Lucas drank water until it dripped down his chest. He retrieved the soft cooler, in which he had stored an ice pack, a turkey-and-provolone with sliced pepperoncinis, an apple, and a bottle of Stella, out of the stern’s bulkhead. He sat on a log facing the Virginia shoreline and ate his lunch. A red-winged blackbird flew across his sight line, and a juvenile osprey lifted off the water’s surface and headed toward shore. Ants tickled his feet, and a ruby-throated hummingbird fed from the flowers of the island’s trumpet vine. He ate his sandwich and apple. He swigged from the green bottle, drinking deeply in the midday sun, and marveled at the beauty of the living things around him. And he thought: my father is here, too.

He strapped his kayak back atop the Jeep, unlocked his glove box, retrieved his iPhone, and scanned it for messages. There were none.

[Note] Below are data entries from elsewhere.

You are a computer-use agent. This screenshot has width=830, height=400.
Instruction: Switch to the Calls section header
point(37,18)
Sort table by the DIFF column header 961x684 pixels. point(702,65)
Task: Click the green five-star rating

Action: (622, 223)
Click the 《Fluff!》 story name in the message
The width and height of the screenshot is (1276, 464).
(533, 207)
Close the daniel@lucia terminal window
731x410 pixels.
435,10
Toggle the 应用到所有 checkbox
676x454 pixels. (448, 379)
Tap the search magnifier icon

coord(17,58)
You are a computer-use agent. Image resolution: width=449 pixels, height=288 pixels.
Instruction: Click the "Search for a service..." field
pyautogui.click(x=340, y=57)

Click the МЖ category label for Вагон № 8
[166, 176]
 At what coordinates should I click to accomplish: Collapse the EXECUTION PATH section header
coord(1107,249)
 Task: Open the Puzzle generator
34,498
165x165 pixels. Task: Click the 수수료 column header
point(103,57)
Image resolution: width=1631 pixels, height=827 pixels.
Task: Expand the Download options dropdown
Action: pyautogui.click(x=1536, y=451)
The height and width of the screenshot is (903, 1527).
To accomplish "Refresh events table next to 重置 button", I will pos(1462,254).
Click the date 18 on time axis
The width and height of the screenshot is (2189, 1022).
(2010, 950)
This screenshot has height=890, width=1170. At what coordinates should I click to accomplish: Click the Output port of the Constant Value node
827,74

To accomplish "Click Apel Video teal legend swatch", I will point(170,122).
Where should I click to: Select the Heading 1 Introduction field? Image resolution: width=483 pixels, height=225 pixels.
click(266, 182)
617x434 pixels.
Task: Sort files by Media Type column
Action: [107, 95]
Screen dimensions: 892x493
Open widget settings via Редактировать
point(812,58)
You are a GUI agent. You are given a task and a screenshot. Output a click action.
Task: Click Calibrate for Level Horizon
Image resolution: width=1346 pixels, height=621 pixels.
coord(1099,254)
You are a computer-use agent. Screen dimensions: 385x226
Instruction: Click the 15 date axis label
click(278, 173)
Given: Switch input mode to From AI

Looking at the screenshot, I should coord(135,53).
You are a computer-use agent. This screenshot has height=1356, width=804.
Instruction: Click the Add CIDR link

He checked the kayak to make certain it was secure and stood shirtless behind his vehicle, its tailgate up, drinking the remainder of his water. His phone rang. The call-in number on display was unfamiliar. He slid the answer bar from the left to the right.

“Yes,” he said.

“Spero Lucas. My man.”

“Who am I speaking to?”

“It’s Rooster.” Ricardo Holley chuckled. “You know, ain’t nobody called me that for twenty years. And even then, no one had the guts to say it to my face. I’m curious, though: who told you to use that name?”

Lucas did not reply.

“I guess it doesn’t matter,” said Holley jovially. “Here’s why I called: you know that young man Ernest Lindsay? Lives on Twelfth? Well, we got him.”

“What do you mean, you’ve got him?”

“We took that motherfucker off the street. Gonna hold on to him until you and me settle up.”

“Settle up how?”

“Bring us the money you stole out my house. I’ll give you the boy. I believe you took ninety thousand dollars. That sound right?”

“It’s thirty-six now.”

“Then bring thirty-six.”

“You just gonna accept that?”

“Fuck do I care? I can get more money. Anyway, this really ain’t about money anymore.”

“You got that right.”

“Got that right. My, you do talk tough. Big tough marine. Breakin up my bedroom into pieces, leaving lipstick messages on mirrors like some fifteen-dollar trick. But what you gonna do when you come up against men, for real?”